# What is being asked
Pictures left aside, return the lines below exactly, from the one with "Open the 457.9K view count" to the end, including both ends.

Records from a data collection:
━━━━━━━━━━━━━━━━━━━━━━━━━━━━━━
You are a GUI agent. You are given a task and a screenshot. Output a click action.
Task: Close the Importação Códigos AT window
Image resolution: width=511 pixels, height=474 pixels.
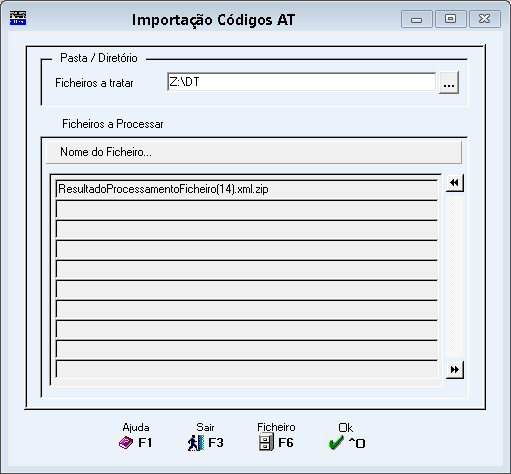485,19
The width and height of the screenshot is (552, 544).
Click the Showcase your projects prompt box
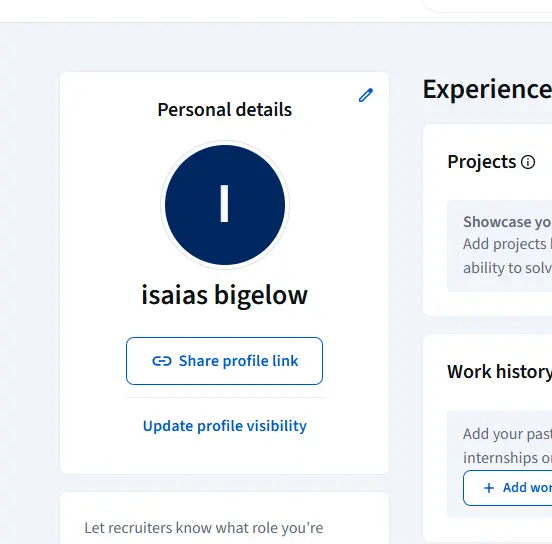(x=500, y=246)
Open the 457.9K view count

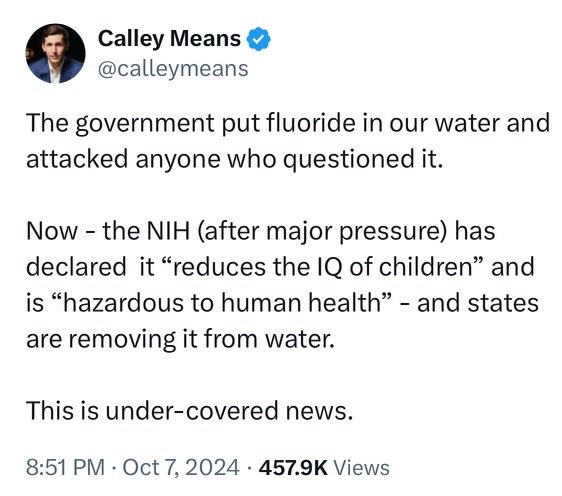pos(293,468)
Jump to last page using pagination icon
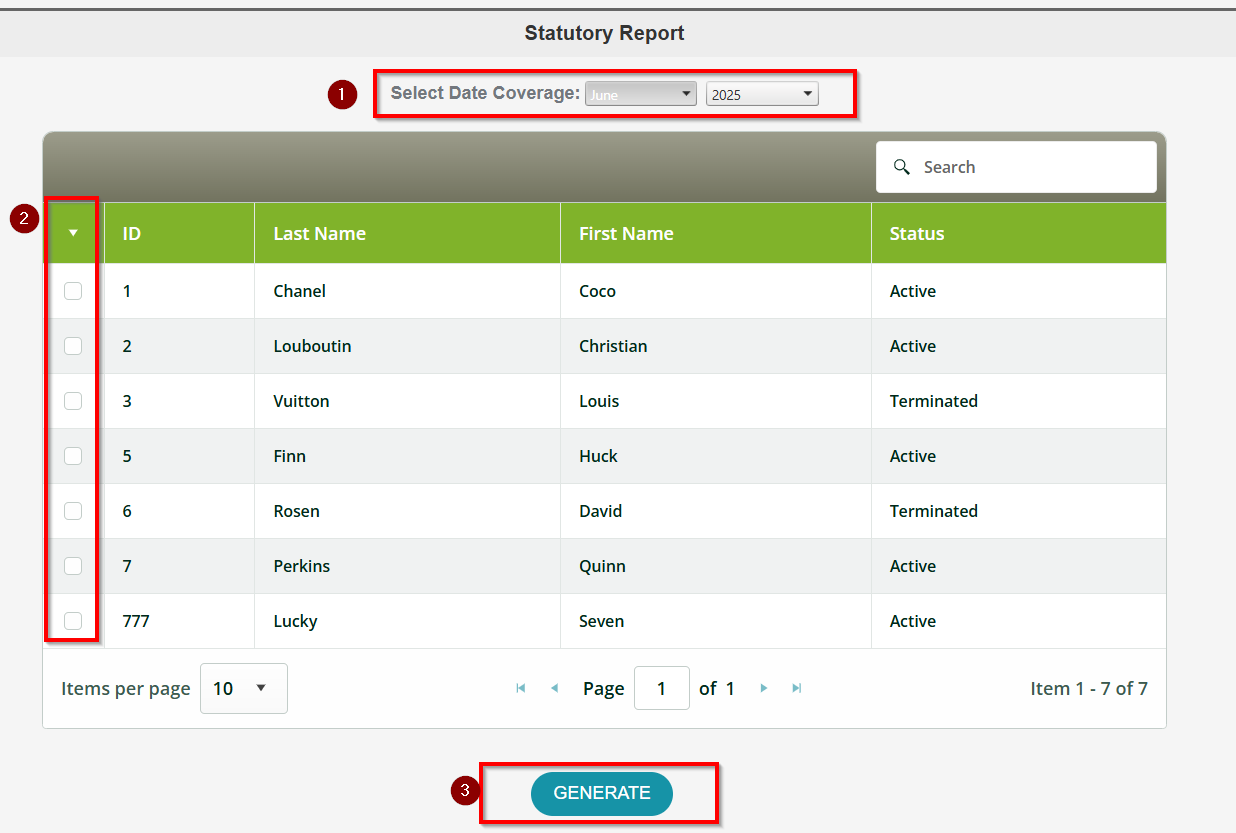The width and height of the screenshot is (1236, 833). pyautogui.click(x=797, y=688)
━━━━━━━━━━━━━━━━━━━━━━━━━━━━━━
# Exercise solution
Open the 457.9K view count

pos(293,468)
Jump to last page using pagination icon
The width and height of the screenshot is (1236, 833). pyautogui.click(x=797, y=688)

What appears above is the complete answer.